Lewis omitted campaign funds in FEC report

Rep. Jerry Lewis (R-Calif.) failed to report to the Federal Election Committee (FEC) a $276,614 gain in campaign funds invested in stock incurred just days before last year’s election.

{mosads}Lewis yesterday acknowledged the omission in a one-paragraph note to the FEC in response to a letter the agency sent him on May 22.

To help GOP efforts late in the campaign, Lewis cut the National Republican Congressional Committee (NRCC) a $335,000 check Oct. 30. The payment from a T. Rowe Price account “simultaneously triggered” a sale of a large amount of stock, according to Lewis’s memo and his spokesman, Jim Specht. Because Lewis invested the campaign money in large chunks of stock, he was forced to liquefy a large piece of the campaign holdings to contribute to the NRCC, Specht explained.

Lewis’s campaign committee received a 1099-B report of the stock sale that included the total gain information this year and is now amending its report to reflect the net gain in the value of the stock, the campaign committee noted in the letter to the FEC.

According to his FEC records, Lewis paid the IRS $108,190 in taxes in March. It is unclear whether that amount includes taxes he owes on the Oct. 30 gain and whether Lewis’s campaign first contacted the FEC about the discrepancy or whether the agency contacted him. Specht said he did not know whether the campaign paid those taxes and referred additional questions to Lewis’s campaign lawyer at William & Jensen.

“The committee contacted the FEC to inform them of the oversight and to properly report the sale in an amendment,” the committee said in its FEC letter.

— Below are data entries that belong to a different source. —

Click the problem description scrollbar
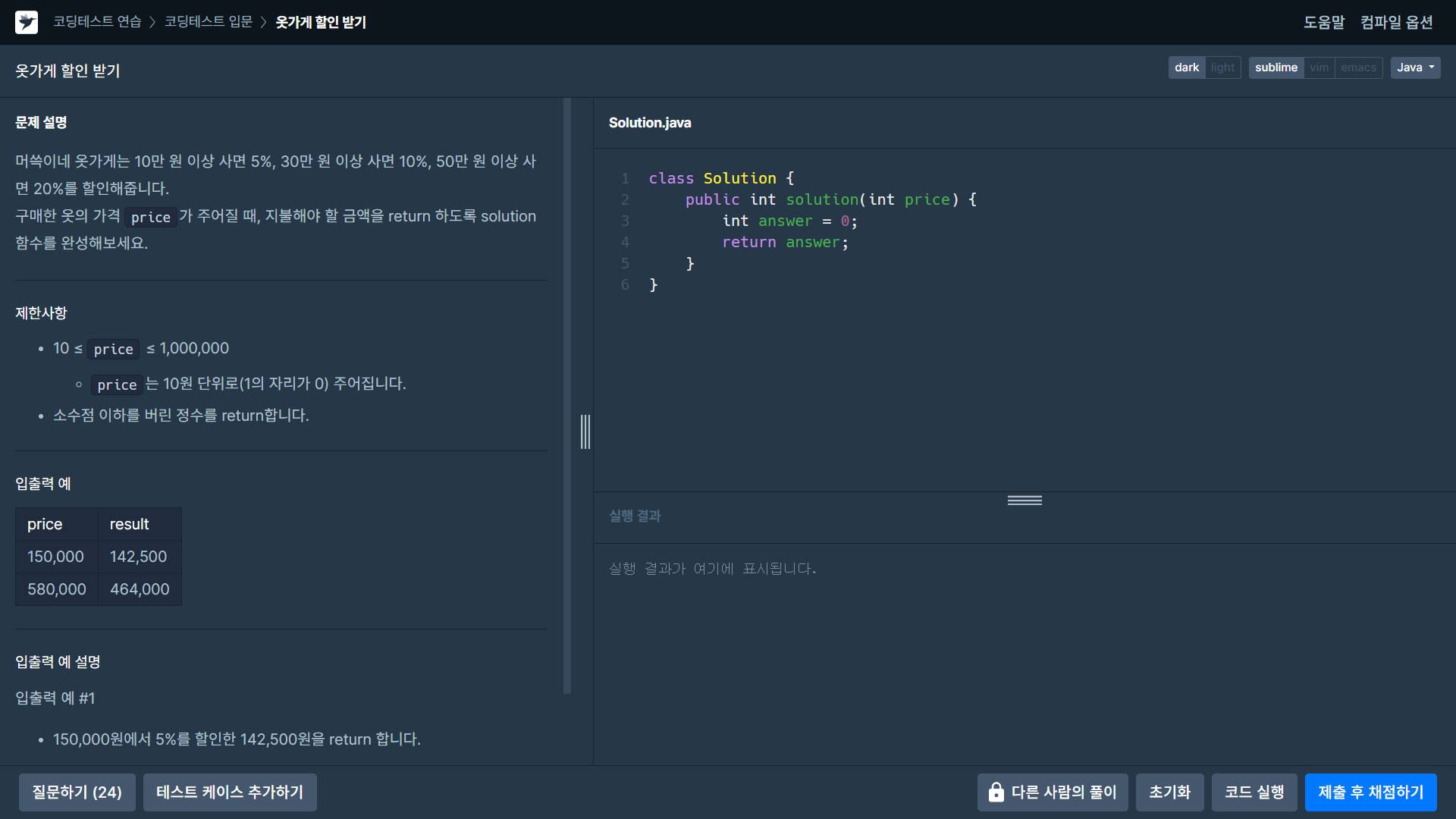1456x819 pixels. pyautogui.click(x=567, y=394)
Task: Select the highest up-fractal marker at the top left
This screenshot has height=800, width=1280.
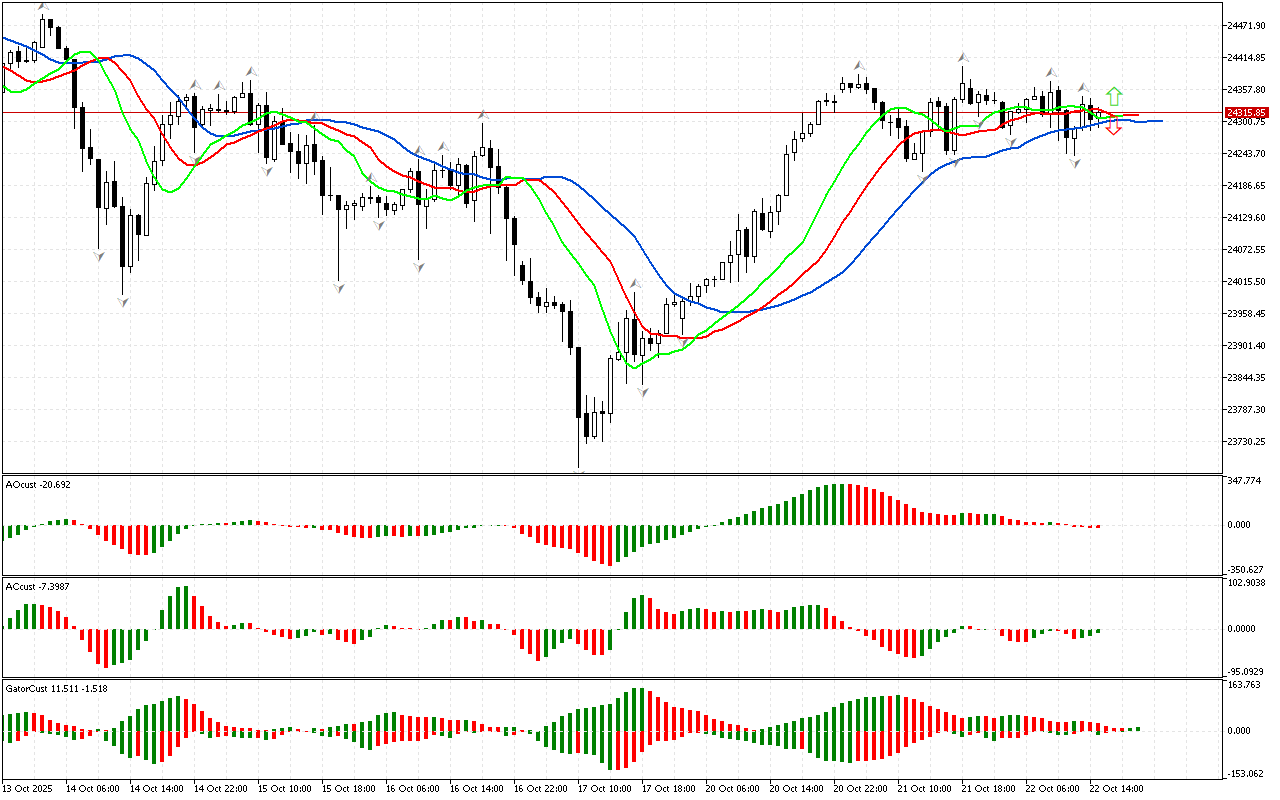Action: [43, 7]
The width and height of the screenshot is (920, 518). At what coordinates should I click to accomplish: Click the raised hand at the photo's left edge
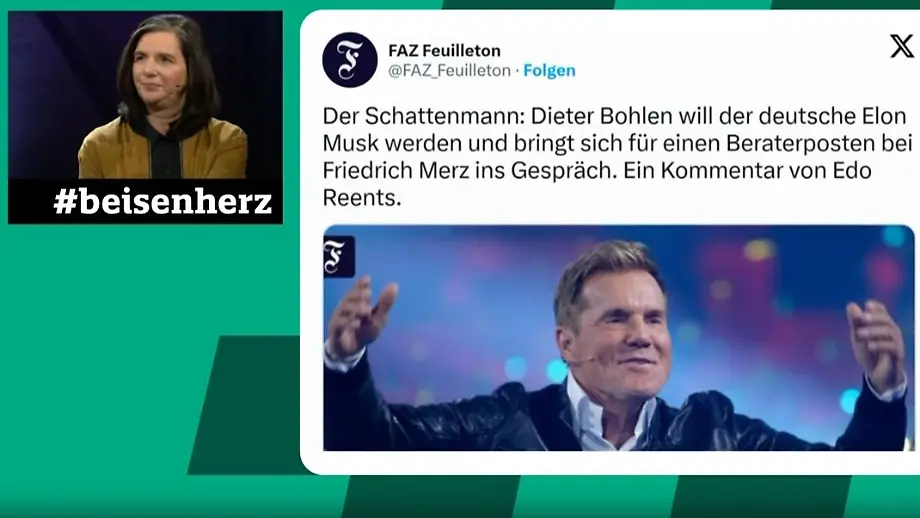[x=361, y=317]
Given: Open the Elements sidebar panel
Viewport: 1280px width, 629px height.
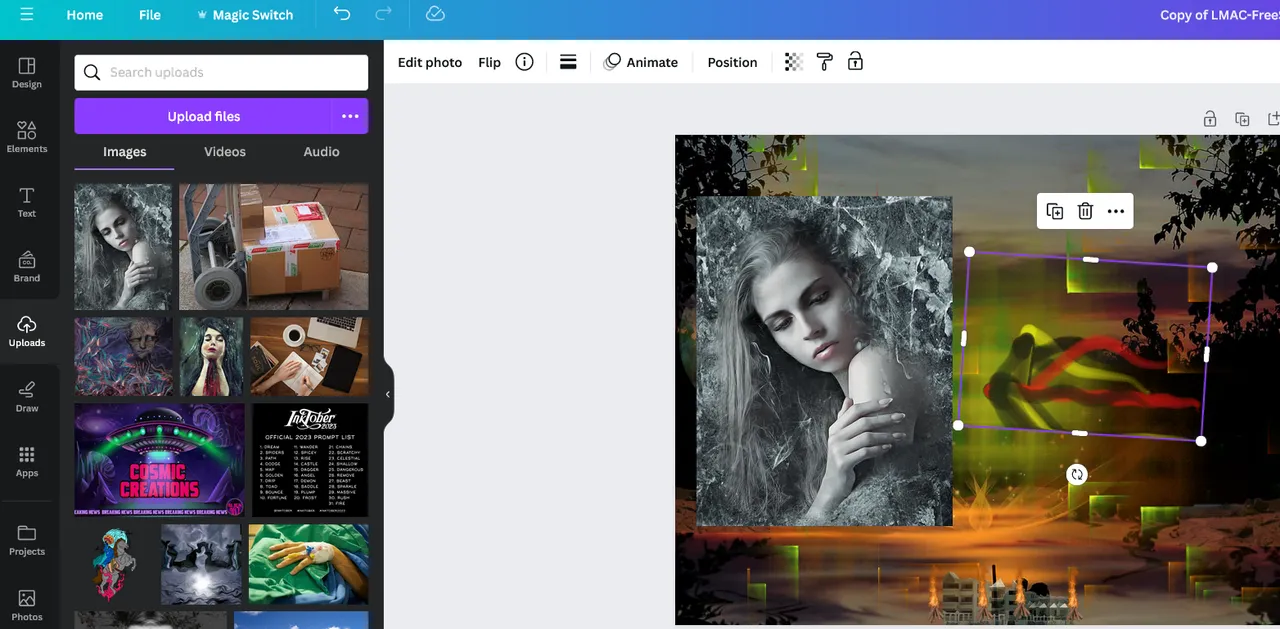Looking at the screenshot, I should coord(27,137).
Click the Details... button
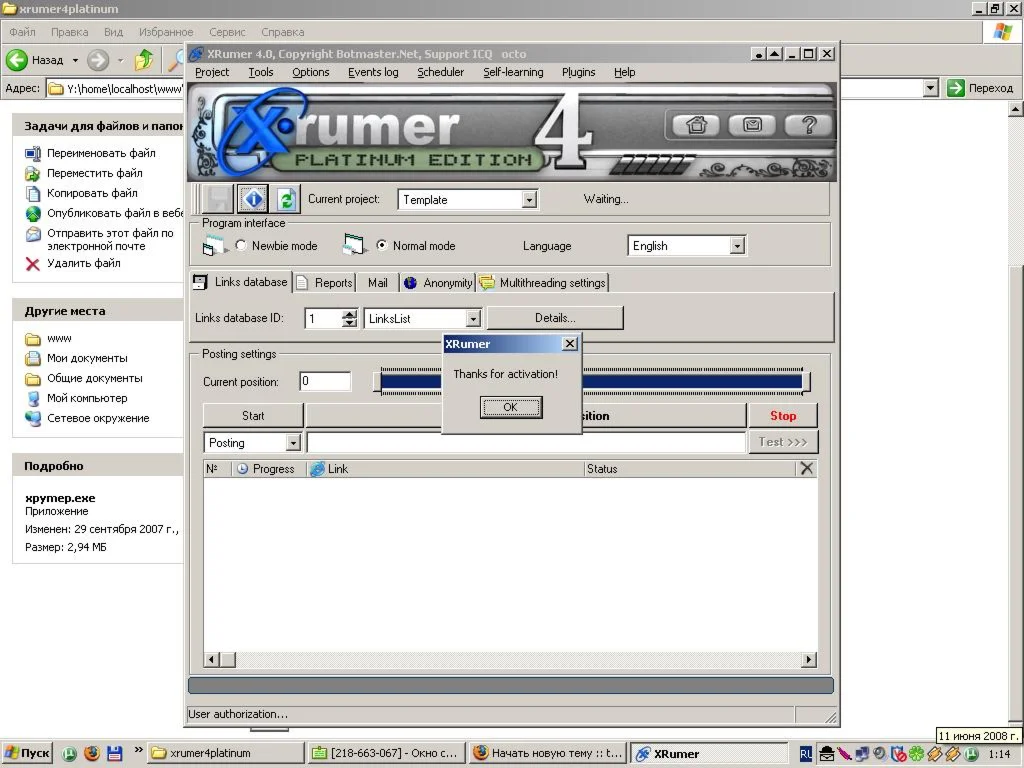 [x=555, y=318]
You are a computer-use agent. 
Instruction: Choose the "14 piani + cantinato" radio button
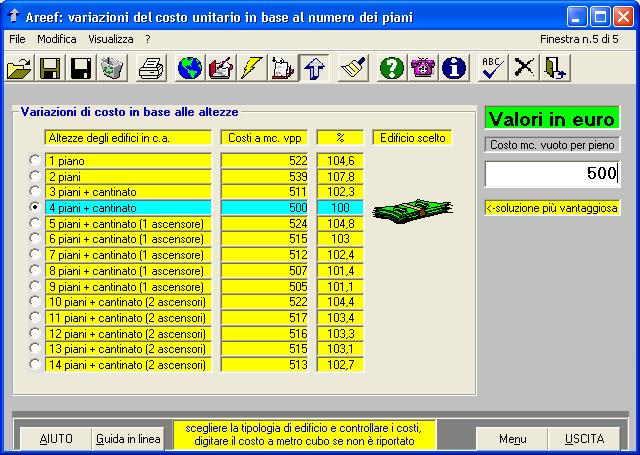pyautogui.click(x=36, y=365)
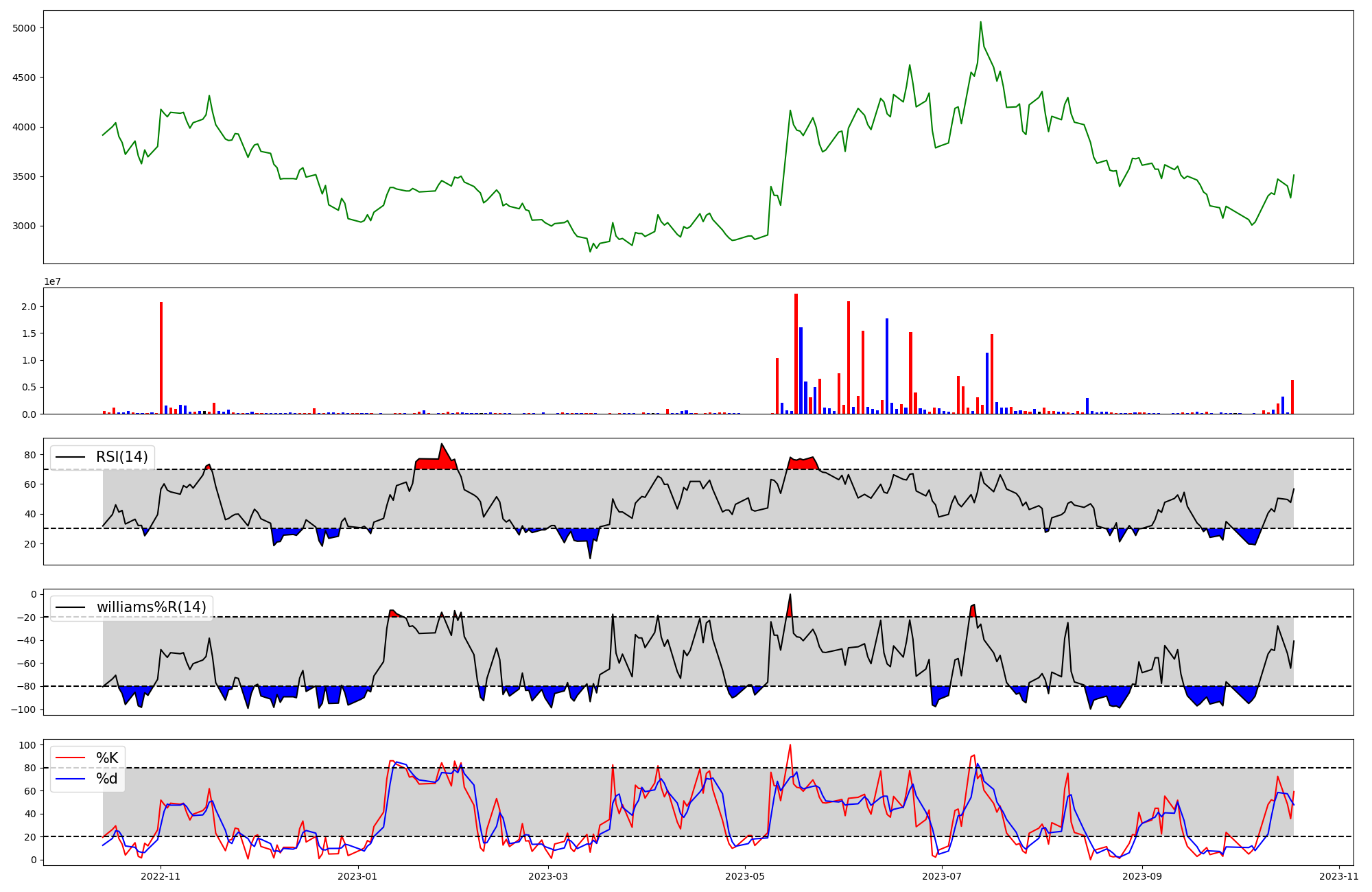Click the %K legend text
The width and height of the screenshot is (1372, 892).
point(107,758)
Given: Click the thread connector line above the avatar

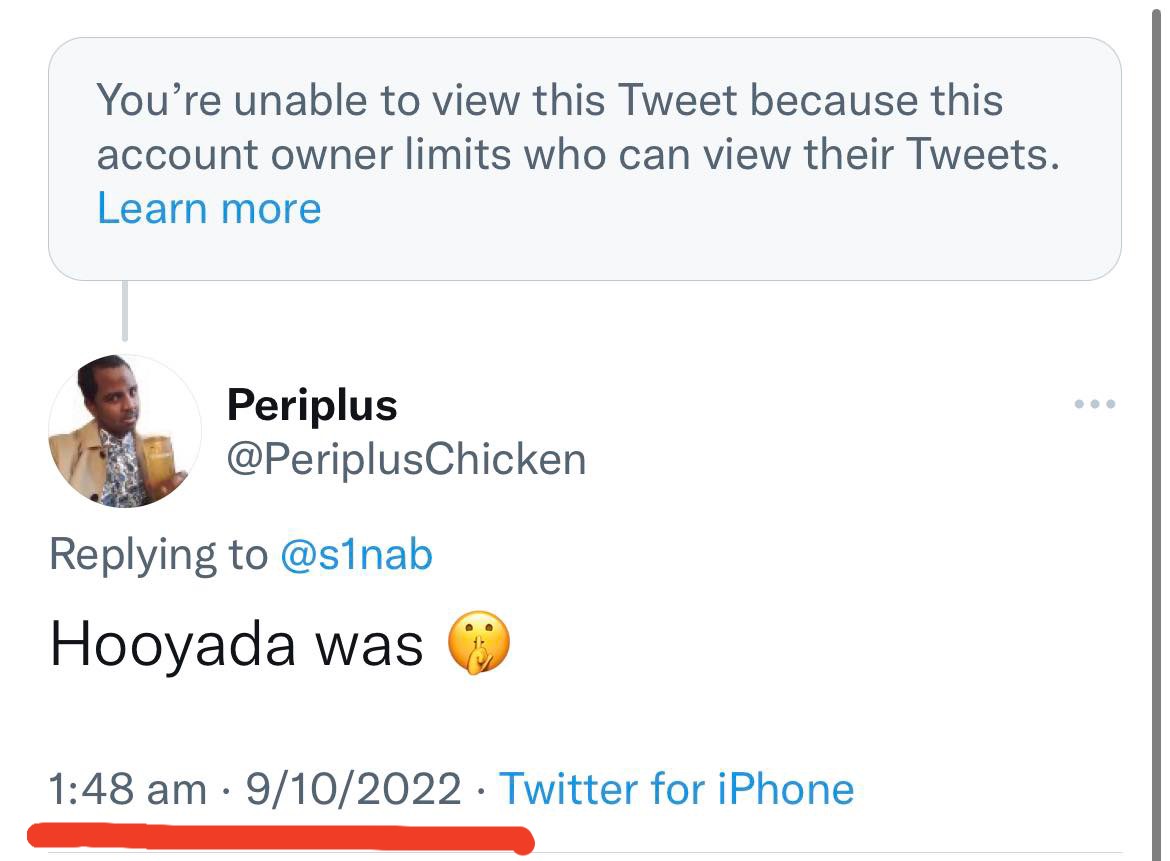Looking at the screenshot, I should point(124,311).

Earlier this year, The Hill reported that the FEC planned to review whether Lewis’s campaign committee violated election laws by failing to disclose contributions within a 48-hour deadline.

Specht said the committee waited until now to report the amount of the gain to the FEC because it took a long time to determine the exact amount.

It is legal for members of Congress to invest campaign funds in stock and several do, said Ken Gross, an election lawyer at Skadden Arps. But, as in every other stock-related investment, it is risky because a campaign can lose money just as easily as it can gain it.
 
“Any profits can be used for campaign purposes…but you roll the dice,” Gross said. “It also can be used for other expenses associated with official duties such as legal defense needs.”
 
Specht said Lewis has been investing his campaign funds in stocks for years. Even so, Lewis no doubt welcomed the extra infusion the stock took in during the last cycle when he paid nearly $1 million in legal fees associated with a Justice Department probe of his ties to a lobbying firm that received hundreds of millions of dollars in government contracts. Lewis, a prolific fundraiser, still has deep campaign pockets; his campaign committee’s cash on hand was $936,962 as of March 31.